Together, we are a recipe for disaster. As Bath Time after a long, tiring, First Birthday weekend proved.
Having spent the day tidying up the house, playing with her new toys and eating leftover cake, we were both feeling shattered.
She didn't want her hair dried, but she did want to stand up against the side of the bath. So, for an easy life, I let her, while I hurried to dry her hair and get her pyjamas on so we could all go to bed.
But she really didn't want her hair dried, and she suddenly pulled her head away from me with all her might.
There was the most almighty bang, which echoed through the bathroom and shook me to the core.
I grabbed her and pulled her close to me, at the same time desperately trying to peer at her and work out where she was hurt.
Her face contorted in agony and that terrifying silence before her first shriek of pain seemed to last for an eternity.
I could see no blood. I could see no obvious bump.
Then there in her wide open mouth, on her outstretched tongue, I saw it - glinting like a gemstone, a bright white shard of tooth that appeared, to me, to be monumental in size.
And then she started to howl.
Her cries didn't last that long. And within minutes she was all smiles again, tears still trickling down her cheeks.
The next morning I rushed her off to the dentist.
As I unfolded the sandwich bag in which I had kept the lost fragment of tooth, it suddenly seemed a lot smaller than I remembered.
"I'm not sure I can do anything with that," sighed the dentist.

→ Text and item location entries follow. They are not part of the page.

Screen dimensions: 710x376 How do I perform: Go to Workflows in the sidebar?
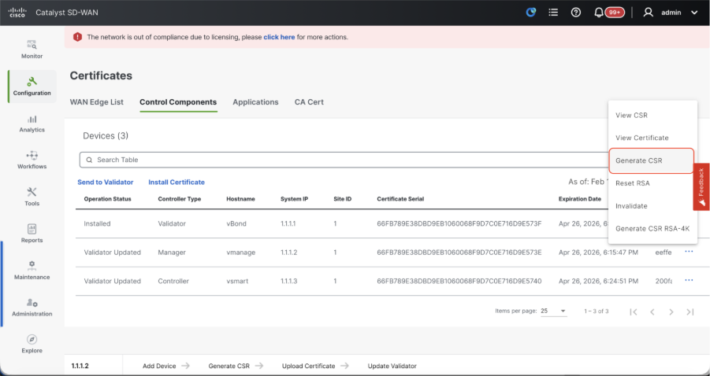(x=32, y=160)
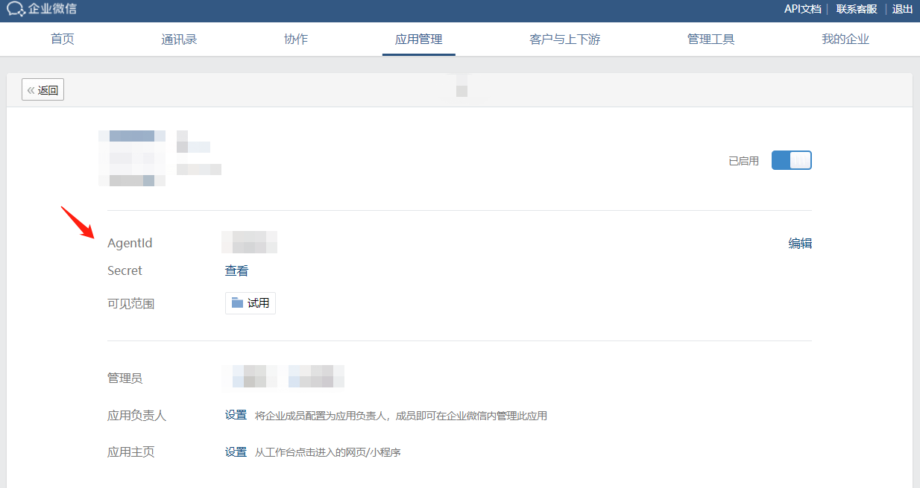Navigate to 客户与上下游 tab

coord(564,39)
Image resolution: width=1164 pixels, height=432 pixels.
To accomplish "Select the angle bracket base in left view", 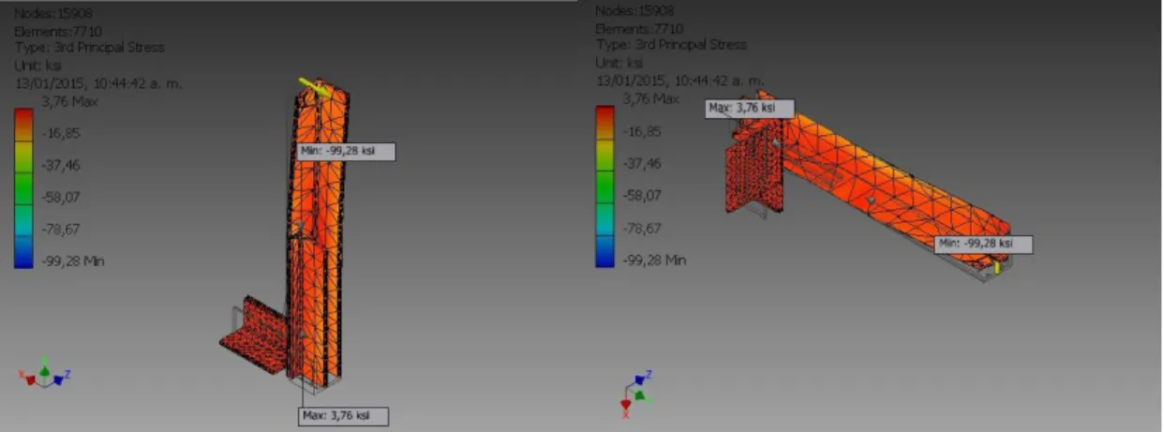I will pos(255,335).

The verdict is that the point is very sharp. But as my daughter went from smiling and waving, to screaming as soon as the dentist put her white gloves on (an irrational phobia in action), there is no point risking further injury by pinning her down and trying to file it off.
And eventually her milk tooth will fall out and she'll grow a new one.
The night it happened I lay awake, wracked with guilt and What Ifs and If Onlys.
But I've stopped beating myself up over it now. We've both got enough bumps and bruises already.